I was planning to add a new API for each accessor. An array isn't great: it requires to allocate memory (which mean deallocating as well) and search in the array for the name when it is the only thing you want. I expect the client side to be more annoying to implement with an array.
(I may have misunderstood what you meant here).


I could do it now, I wrote this when the symbols were not backed by an array but some kind of list that we had to iterate through. So having an API with get_ith_symbol(int n) was requiring to iterate n times every call.
(we discuss it on IRC last month).

Now that you added the IR symtab, this does not add much value anymore.

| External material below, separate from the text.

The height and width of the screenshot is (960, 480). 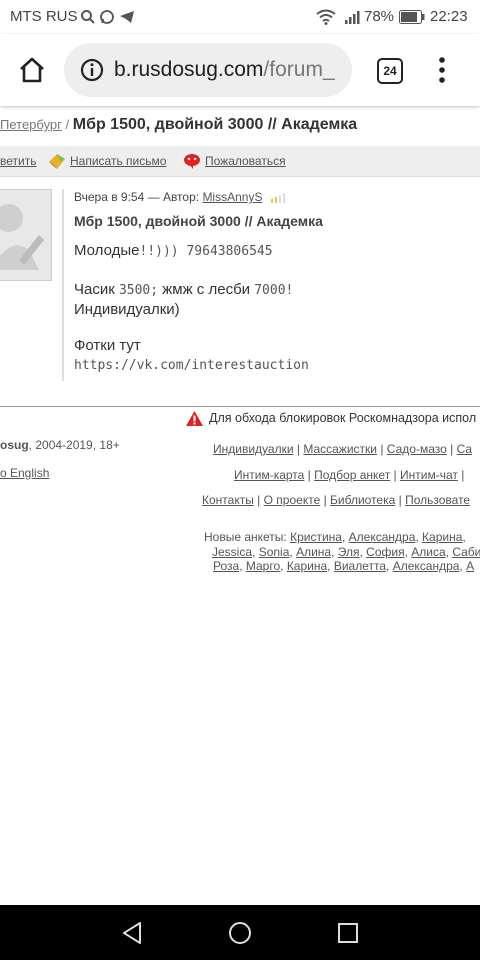 I want to click on profile-link: Виалетта, so click(x=360, y=566).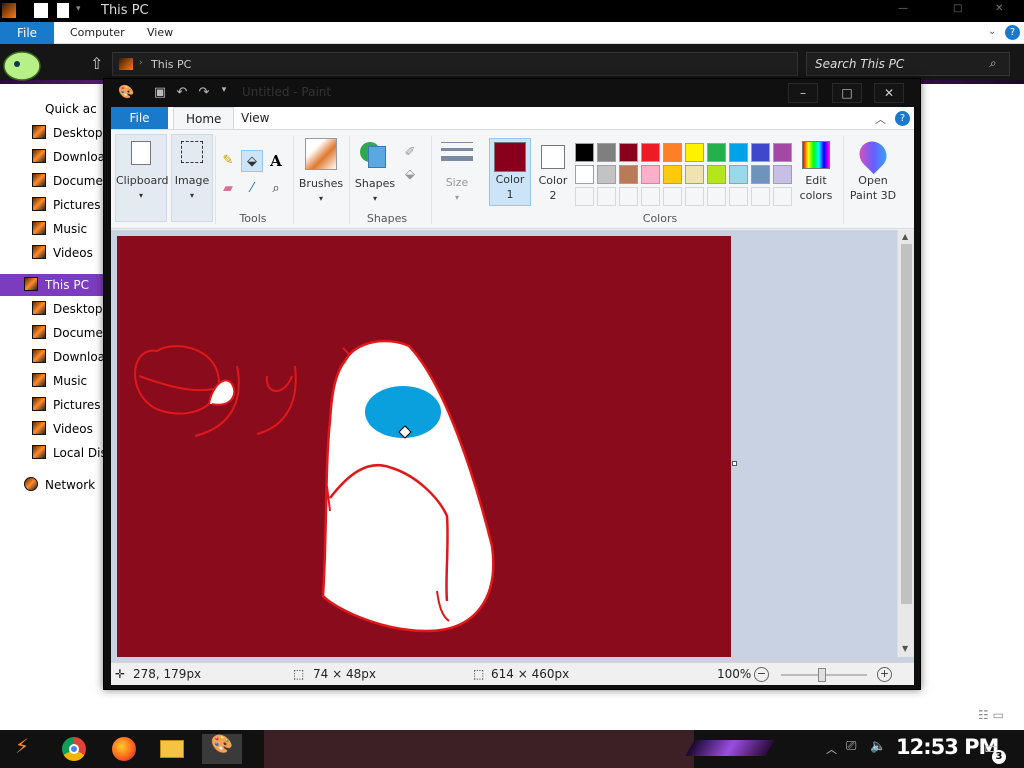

Good point, I'll document this!


No in this patch, at some point I was populating a special LTOSymbol structure containing all the information here.

pcc added inline comments.Apr 10 2017, 1:23 PM

Yes, the allocation could be a problem if it were the responsibility of the API. But another possibility would be for the client to allocate the data structure and have the API fill it in.

The client side would look like this:

lto_symbol_attr attrs[2];
attrs[0].tag = tag_name;
attrs[1].tag = tag_visibility;

for (int i = 0; i != n; ++i) {
  lto_get_symbol_attrs(input_file, i, attrs, sizeof(attrs));
  char *name = attrs[0].value.u_ptr;
  lto_visibility vis = attrs[1].value.u_int;
  // process the symbol

What do you think?


Right, I expect that we will continue to provide random access via the irsymtab (or whatever we replace it with).


I think you can move this check into lto2.cpp now that the symbol list is random access.

Wallbraker added inline comments.

These will need to be prefixed with LTO or something like that. See the LLVM-C enums.


Add to the comment a note about threading. If you use multiple threads does the callback happen on different threads?

Is there a way to avoid using a callback?


This API feels very un LLVM-Cy, maybe make the lto_config_t object opaque and have functions to add params to it?


Why not just destroy it automatically?

mehdi_amini added inline comments.Apr 10 2017, 3:51 PM

That looks nicer this way.

That said I forgot to mention that I planned to also have a c++ wrapper for the C API, so that the client could have a C++-like API that would target the C API exposed by LTO.
Something like:

namespace {
class LTOSymbol {
  lto_symbol_t Sym;
  LTOStringRef getName() {
    return lto_symbol_name(Sym);

But also something that would allow to write:

LTOInput Input = ...;
for (LTOSymbol Sym : Input) {
  auto Name = Sym.getName();

So I'd like to have an API that allows to write a nice wrapper for the client.


Not auto-destroying leaves the possibility to introduce new APIs that can be called after lto_run without breaking existing client.